Filter the listing below down to the lines containing the string "resolution", and copy each of those lines.
[start WORKING DATA]
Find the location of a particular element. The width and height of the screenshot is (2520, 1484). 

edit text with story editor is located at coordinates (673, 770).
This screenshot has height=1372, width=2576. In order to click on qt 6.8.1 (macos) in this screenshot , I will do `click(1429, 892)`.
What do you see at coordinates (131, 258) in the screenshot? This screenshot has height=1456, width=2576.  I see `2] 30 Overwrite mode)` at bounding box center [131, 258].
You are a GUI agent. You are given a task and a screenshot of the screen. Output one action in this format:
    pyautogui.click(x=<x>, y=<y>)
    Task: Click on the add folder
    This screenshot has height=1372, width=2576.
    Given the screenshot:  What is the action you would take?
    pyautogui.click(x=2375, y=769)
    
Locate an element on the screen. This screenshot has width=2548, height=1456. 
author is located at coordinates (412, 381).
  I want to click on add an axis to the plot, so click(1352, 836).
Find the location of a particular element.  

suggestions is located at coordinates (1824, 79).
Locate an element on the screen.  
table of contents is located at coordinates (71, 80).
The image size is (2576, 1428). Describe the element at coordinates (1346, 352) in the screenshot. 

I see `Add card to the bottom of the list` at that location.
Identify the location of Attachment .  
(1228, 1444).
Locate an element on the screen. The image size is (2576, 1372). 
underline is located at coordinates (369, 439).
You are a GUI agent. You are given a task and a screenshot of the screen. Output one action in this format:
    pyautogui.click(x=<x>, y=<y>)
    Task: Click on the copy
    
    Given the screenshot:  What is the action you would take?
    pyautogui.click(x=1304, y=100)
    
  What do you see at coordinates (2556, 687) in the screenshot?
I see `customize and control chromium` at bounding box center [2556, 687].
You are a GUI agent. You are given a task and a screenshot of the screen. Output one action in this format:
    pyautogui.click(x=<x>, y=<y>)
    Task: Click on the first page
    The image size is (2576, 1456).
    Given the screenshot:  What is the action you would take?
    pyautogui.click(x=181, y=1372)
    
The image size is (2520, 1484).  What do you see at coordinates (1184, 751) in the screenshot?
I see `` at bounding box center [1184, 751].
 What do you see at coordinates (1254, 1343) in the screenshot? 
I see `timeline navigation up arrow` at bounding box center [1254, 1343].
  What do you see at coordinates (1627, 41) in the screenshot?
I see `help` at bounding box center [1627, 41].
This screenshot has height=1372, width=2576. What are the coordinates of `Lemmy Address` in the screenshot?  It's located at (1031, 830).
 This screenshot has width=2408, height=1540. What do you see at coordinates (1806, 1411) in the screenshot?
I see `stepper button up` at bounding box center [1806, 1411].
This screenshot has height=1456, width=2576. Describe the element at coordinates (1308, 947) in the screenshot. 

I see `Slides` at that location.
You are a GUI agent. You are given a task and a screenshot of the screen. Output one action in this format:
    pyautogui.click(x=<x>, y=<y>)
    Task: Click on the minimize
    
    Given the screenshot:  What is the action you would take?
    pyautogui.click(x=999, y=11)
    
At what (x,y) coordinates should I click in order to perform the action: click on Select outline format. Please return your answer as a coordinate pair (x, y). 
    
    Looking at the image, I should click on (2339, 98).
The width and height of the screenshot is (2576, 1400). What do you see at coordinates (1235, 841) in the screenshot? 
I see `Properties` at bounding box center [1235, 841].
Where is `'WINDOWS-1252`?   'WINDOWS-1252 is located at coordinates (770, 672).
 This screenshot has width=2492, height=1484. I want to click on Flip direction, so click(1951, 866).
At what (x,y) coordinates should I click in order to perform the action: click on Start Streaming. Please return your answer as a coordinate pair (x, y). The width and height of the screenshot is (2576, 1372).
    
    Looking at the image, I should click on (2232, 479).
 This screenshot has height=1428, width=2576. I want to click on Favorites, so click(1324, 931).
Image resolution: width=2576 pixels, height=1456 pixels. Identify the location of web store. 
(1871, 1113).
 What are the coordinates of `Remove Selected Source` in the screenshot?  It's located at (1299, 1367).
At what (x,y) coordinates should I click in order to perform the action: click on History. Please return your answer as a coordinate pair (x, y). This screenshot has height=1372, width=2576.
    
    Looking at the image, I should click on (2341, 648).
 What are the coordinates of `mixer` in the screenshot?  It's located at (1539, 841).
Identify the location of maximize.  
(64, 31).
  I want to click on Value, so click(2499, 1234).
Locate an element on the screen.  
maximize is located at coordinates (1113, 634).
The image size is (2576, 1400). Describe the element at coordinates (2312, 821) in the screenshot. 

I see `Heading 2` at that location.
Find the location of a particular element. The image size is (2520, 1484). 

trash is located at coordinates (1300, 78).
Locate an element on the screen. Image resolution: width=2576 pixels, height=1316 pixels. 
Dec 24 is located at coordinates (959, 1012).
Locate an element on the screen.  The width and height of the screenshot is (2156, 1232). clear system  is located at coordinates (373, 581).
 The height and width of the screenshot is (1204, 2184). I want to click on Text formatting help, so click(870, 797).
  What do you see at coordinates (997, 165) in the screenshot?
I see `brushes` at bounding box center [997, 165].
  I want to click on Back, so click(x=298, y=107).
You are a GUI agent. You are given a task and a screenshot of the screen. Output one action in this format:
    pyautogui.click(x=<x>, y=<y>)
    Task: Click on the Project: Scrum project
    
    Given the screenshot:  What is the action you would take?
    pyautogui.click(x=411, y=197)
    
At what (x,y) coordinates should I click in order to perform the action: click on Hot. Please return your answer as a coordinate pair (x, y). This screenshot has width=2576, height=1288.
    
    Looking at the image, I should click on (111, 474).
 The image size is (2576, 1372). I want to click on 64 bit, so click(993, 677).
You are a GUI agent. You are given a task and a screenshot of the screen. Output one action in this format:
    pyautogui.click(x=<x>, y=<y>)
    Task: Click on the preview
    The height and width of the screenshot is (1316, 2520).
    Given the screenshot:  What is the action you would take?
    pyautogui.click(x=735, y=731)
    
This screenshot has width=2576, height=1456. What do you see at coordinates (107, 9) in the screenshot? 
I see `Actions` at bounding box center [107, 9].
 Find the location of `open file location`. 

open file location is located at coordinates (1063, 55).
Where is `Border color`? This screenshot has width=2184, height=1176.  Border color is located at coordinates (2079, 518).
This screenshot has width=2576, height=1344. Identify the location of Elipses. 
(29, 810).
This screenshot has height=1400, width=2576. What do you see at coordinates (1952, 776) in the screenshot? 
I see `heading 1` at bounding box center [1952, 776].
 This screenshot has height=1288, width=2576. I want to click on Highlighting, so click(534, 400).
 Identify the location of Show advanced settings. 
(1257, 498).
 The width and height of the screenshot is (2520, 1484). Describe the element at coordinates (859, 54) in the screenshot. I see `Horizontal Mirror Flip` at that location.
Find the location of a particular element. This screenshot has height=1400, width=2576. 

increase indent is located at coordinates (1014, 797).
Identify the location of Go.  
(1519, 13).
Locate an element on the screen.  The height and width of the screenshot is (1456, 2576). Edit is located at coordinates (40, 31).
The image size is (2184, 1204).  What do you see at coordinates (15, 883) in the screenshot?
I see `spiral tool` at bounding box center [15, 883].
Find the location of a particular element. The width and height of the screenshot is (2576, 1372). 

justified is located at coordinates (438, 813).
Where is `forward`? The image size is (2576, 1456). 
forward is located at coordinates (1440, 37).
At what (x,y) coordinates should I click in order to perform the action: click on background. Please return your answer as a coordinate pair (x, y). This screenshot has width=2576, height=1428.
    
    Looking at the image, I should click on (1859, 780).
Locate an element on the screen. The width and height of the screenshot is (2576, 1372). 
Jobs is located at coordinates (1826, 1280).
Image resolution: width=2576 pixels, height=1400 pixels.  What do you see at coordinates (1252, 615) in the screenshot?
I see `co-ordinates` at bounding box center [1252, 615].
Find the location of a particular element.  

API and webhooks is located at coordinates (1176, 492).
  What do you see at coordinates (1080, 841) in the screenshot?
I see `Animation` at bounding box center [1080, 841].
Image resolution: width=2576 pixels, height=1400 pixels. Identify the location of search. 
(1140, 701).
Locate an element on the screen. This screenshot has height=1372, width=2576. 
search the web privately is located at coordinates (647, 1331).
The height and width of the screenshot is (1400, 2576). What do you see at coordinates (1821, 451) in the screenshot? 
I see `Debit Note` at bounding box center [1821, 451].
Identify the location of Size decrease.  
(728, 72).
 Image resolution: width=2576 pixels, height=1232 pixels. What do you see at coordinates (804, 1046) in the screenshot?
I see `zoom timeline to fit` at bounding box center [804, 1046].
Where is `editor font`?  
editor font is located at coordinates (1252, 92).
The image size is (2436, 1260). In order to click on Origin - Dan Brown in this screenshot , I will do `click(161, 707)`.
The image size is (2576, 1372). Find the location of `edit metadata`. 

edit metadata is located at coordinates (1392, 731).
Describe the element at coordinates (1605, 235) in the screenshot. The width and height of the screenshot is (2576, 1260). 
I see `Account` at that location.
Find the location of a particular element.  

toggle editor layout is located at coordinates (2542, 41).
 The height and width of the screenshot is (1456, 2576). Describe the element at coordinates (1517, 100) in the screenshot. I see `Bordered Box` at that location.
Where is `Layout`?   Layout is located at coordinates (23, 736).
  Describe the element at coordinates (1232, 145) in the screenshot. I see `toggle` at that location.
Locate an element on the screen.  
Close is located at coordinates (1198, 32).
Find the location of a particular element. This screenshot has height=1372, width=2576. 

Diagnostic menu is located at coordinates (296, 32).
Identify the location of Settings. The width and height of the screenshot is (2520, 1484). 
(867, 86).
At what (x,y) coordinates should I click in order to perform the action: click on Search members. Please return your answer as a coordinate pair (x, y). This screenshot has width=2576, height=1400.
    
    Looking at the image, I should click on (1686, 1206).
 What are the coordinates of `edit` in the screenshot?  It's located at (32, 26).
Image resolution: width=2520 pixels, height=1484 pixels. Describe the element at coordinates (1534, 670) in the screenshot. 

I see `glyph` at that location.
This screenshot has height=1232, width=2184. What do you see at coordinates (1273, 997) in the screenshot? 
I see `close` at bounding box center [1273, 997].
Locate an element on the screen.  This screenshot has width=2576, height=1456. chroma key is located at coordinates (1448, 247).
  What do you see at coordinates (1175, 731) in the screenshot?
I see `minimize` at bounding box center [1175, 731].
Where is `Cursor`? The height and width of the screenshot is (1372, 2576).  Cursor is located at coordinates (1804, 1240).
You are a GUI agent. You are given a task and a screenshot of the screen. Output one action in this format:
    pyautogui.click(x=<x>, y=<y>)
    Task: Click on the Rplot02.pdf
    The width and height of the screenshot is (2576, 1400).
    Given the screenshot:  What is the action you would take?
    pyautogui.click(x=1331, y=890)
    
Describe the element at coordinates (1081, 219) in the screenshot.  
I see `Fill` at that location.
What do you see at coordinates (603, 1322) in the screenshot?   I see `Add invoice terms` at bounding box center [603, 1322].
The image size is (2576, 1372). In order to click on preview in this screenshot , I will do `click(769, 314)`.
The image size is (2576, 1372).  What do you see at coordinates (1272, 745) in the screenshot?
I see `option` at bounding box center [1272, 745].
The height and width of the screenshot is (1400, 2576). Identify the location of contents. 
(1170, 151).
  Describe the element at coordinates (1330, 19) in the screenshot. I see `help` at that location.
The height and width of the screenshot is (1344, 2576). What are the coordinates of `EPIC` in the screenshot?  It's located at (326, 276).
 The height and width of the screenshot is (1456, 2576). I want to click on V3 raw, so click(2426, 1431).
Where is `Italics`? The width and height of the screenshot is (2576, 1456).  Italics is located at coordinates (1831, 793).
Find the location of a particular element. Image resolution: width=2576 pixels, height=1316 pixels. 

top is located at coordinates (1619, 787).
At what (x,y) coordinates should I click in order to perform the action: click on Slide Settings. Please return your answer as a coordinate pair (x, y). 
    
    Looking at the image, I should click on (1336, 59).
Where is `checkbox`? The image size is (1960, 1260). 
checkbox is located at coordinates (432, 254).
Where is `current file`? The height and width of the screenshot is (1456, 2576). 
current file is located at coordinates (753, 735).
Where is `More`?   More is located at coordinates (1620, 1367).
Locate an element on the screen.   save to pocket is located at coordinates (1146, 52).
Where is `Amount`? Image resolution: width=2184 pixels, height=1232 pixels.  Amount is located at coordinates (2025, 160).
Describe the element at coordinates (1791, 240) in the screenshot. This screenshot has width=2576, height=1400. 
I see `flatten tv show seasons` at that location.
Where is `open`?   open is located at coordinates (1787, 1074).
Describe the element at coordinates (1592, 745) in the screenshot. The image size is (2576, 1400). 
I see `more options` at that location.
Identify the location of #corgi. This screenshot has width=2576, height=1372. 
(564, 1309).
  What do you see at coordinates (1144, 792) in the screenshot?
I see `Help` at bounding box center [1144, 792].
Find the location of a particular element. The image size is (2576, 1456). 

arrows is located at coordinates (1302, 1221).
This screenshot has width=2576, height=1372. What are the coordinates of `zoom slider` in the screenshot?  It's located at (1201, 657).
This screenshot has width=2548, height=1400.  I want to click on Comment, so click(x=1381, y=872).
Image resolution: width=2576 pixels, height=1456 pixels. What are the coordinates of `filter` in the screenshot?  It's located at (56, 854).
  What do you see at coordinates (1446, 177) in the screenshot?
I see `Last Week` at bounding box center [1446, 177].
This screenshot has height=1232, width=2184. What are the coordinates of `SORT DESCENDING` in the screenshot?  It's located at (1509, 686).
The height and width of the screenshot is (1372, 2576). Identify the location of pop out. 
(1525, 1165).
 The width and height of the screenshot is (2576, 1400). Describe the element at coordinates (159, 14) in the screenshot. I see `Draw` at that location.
[end WORKING DATA]
■ RIGHT ANSWER
Image resolution: width=2576 pixels, height=1456 pixels. Identify the location of web store. 
Locate an element on the screen. Image resolution: width=2576 pixels, height=1316 pixels. 
Image resolution: width=2576 pixels, height=1400 pixels.  What do you see at coordinates (1252, 615) in the screenshot?
Image resolution: width=2576 pixels, height=1400 pixels. Identify the location of search. 
 Image resolution: width=2576 pixels, height=1232 pixels. What do you see at coordinates (804, 1046) in the screenshot?
Image resolution: width=2520 pixels, height=1484 pixels. Describe the element at coordinates (1534, 670) in the screenshot. 
Find the location of a particular element. Image resolution: width=2576 pixels, height=1316 pixels. 
Where is `Amount`? Image resolution: width=2184 pixels, height=1232 pixels.  Amount is located at coordinates (2025, 160).
Image resolution: width=2576 pixels, height=1456 pixels. What are the coordinates of `filter` in the screenshot?  It's located at (56, 854).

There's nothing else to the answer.